Peu de temps avant la mort de son maître, il éprouva le
désir de quitter l’Algérie et de partir vers l’Orient. Le cheikh souhaitait
quitter son pays qu’il trouvait souillé par le colonialisme. Il faut se
rappeler qu’à cette époque beaucoup de pays musulmans étaient encore sous
l’autorité de l’Empire ottoman et, de plus, une partie de sa famille avait déjà
émigré vers la Libye. Il allait donc vendre ses biens et préparer son départ,
quand la santé du cheikh al-Bûzîdî se dégrada. Celui-ci tomba gravement malade
et devint paralysé. Le cheikh al-‘Alâwî décida donc de retarder son voyage afin
de s’occuper de son maître et de sa famille. Il resta auprès de lui jusqu’à son
décès : « Je choisis de rester auprès de lui jusqu’à son dernier souffle, puis
de partir après avoir passé quinze années à ses côtés, ne l’ayant jamais
contrarié sur la moindre chose. À peine quelques jours s’étaient écoulés qu’il
fut remis à la miséricorde de Dieu. [...] Je lui fis un dernier adieu ; quelques
amis le préparèrent en vue de la sépulture puis l’inhumèrent dans sa zâwiya
après m’avoir demandé de diriger la prière des funérailles ».
L'investiture
Le cheikh maintenait sa volonté de partir tandis que les
fuqarâ’ se réunissaient pour décider de la succession du cheikh al-Bûzîdî, qui
n’avait nommé personne directement. « À mon départ, avait dit celui-ci, je
remettrai les clefs au Propriétaire [Dieu] et c’est Lui qui les remettra à qui
Il veut ».
Le cheikh al-‘Alâwî commenta ainsi cette décision
importante qu’est la succession : « M’étant décidé à quitter ce pays, je dis
aux fuqarâ’ : “C’est à vous de désigner qui vous voulez pour assumer la
fonction de guide, et je vous soutiendrai”. Je savais en effet qu'il y avait
dans le groupe quelqu’un qui était prédisposé à cette mission. Lors de leur
première réunion, les fuqarâ’ n’arrivèrent pas à se mettre d’accord. Le
muqaddam, le saint de Dieu, sîdî al-Hâjj Ben‘ûda Benslîmân proposa alors : “Et
si nous nous réunissions la semaine prochaine, et celui qui aura une vision
nous en fera part”. Tous approuvèrent cette suggestion et, à peine le délai
arriva-t-il à terme que de nombreuses visions eurent lieu ; elles furent toutes
notées. Elles indiquaient clairement que cette fonction m’était dévolue. Aussi
les disciples m’enjoignirent-ils de rester parmi eux et d’occuper cette
fonction. Comme ils savaient bien que je ne pouvais renoncer à partir, ils
m’obligèrent à m’occuper d’eux, au moins en attendant l’autorisation d’émigrer.

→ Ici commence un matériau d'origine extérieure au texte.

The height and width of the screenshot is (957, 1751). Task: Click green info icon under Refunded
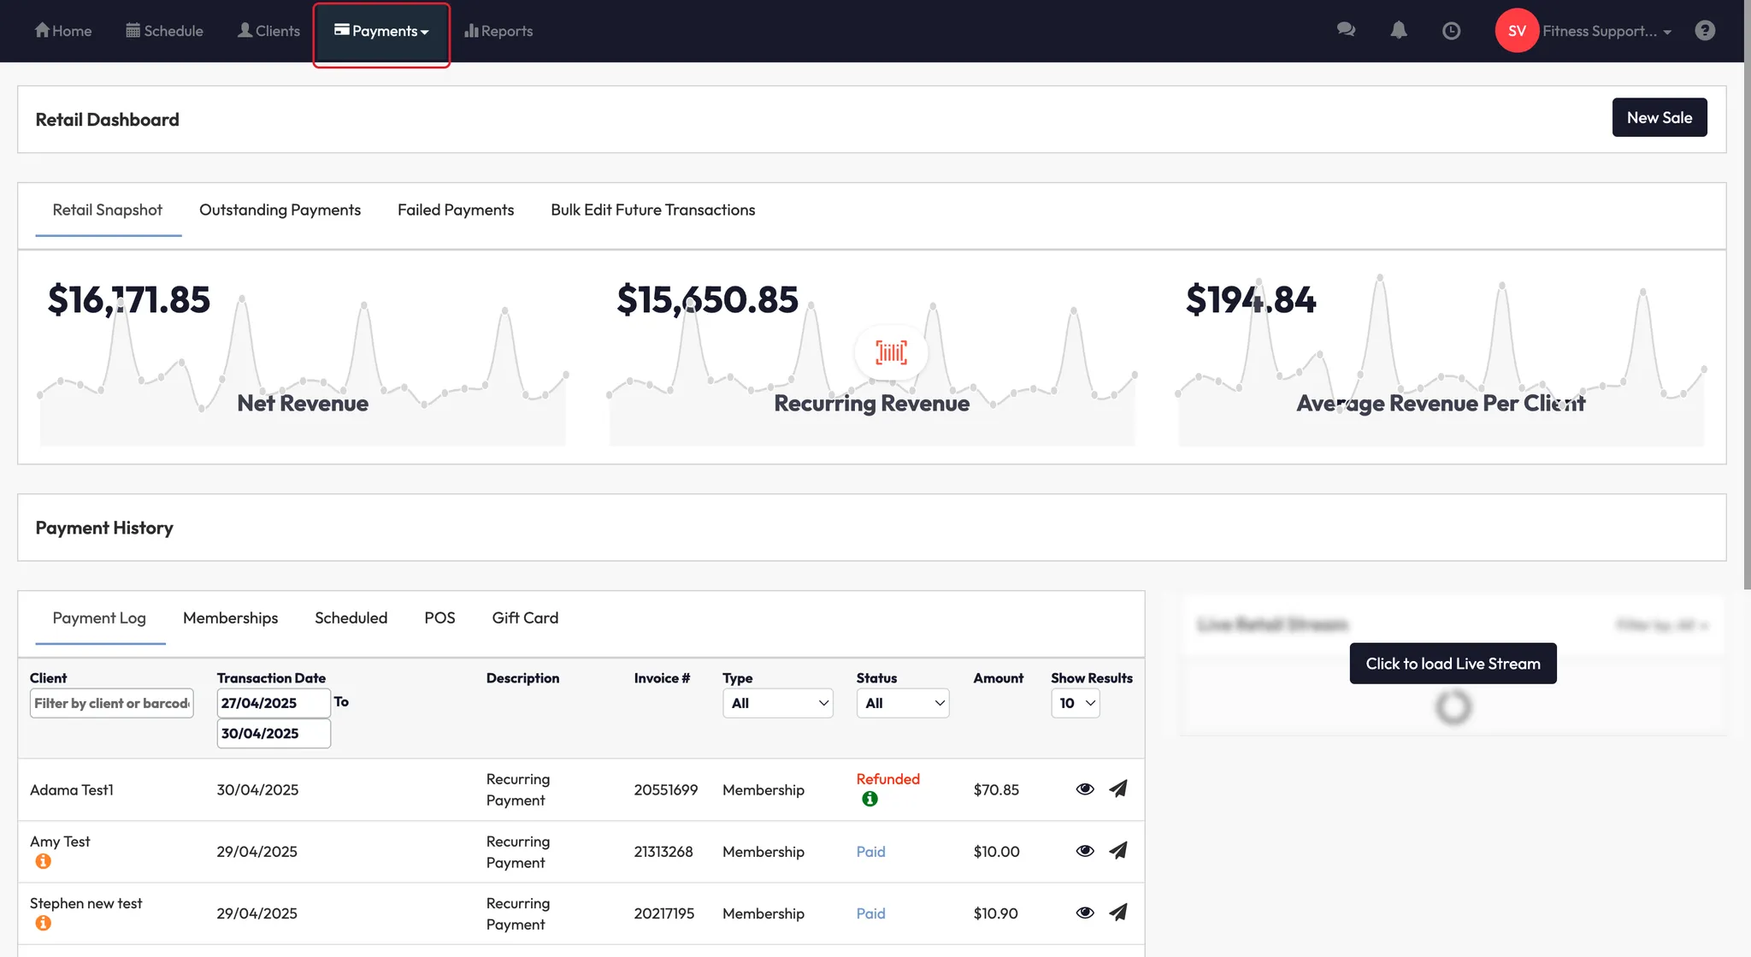(x=870, y=799)
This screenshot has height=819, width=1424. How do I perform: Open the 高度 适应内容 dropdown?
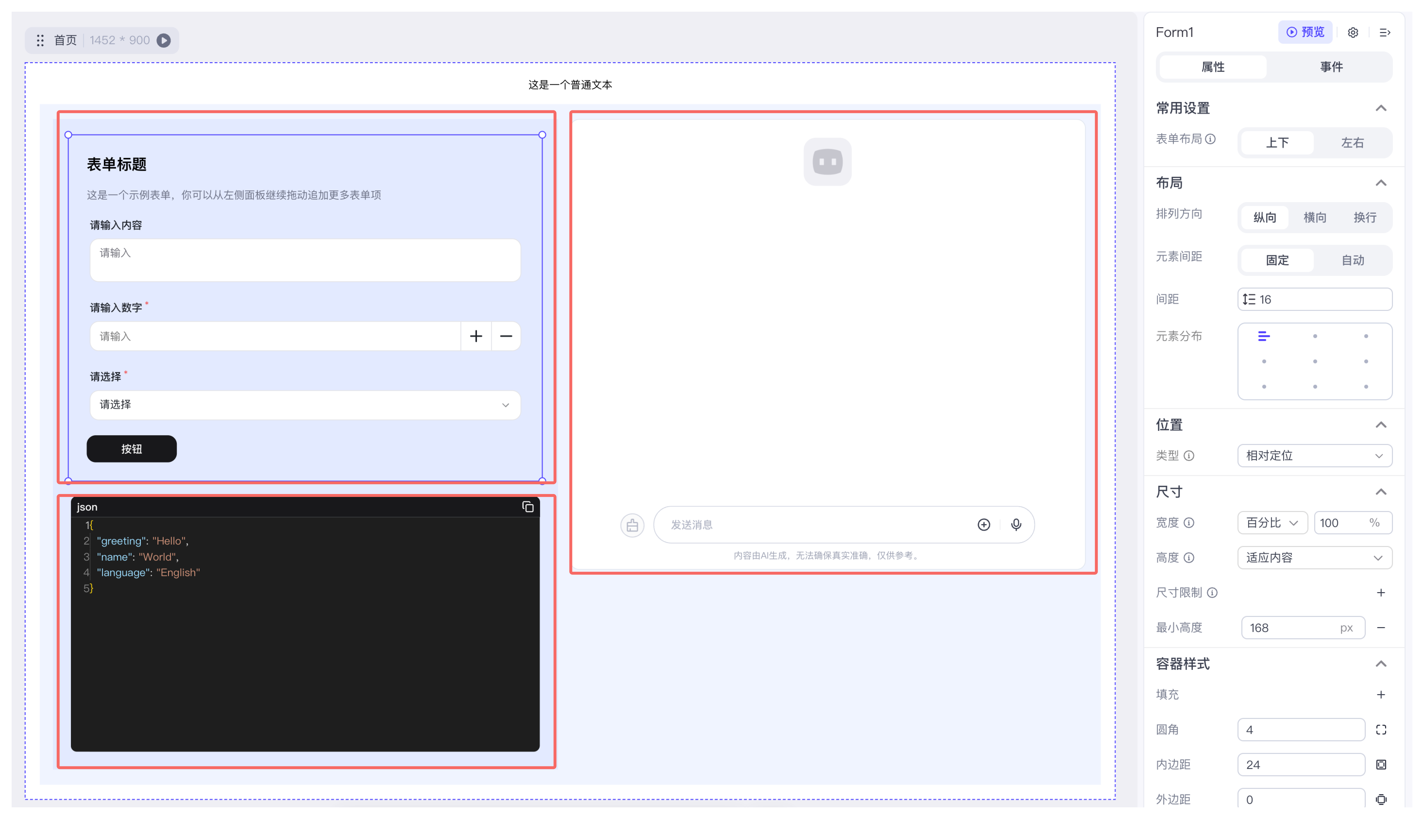[1314, 557]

Leur intention profonde était en fait de m’empêcher, par tous les moyens
possibles, de voyager [8] ».
Les visions qu'évoque le cheikh al-‘Alâwî sont très
instructives car elles apportent un éclairage sur la personnalité intérieure du
cheikh. En voici quelques récits :
« Durant mon sommeil, je vis cheikh Sidi Muhammad
al-Bûzîdî et, n'ayant pas oublié qu'il était mort, je l'interrogeai sur son
état. “Je suis dans la miséricorde de Dieu”, me dit-il. “Sidi, à qui as-tu
laissé les fuqarâ’ ?” II me répondit : “C'est moi qui ai planté le rameau, mais
c'est Sidi Ahmad Ben ‘Alîwa qui en prendra soin et, si Dieu veut, le fruit
parviendra entre ses mains à toute sa maturité” » (‘Abd al-Qâdir Ibn ‘Abd
al-Rahmân de Mostaganem).
« Durant mon sommeil, je me vis aller faire une visite au
cheikh Sidi Muhammad al-Bûzîdî, et cheikh Sidi Ahmad Ben ‘Alîwa était assis à
côté de la tombe qui était ouverte. Je vis le corps du mort s'élever jusqu'à ce
qu'il fût au niveau de la surface de la terre. Alors cheikh Sidi Ahmad alla
retirer le linceul de son visage et le cheikh était là, d'une parfaite beauté.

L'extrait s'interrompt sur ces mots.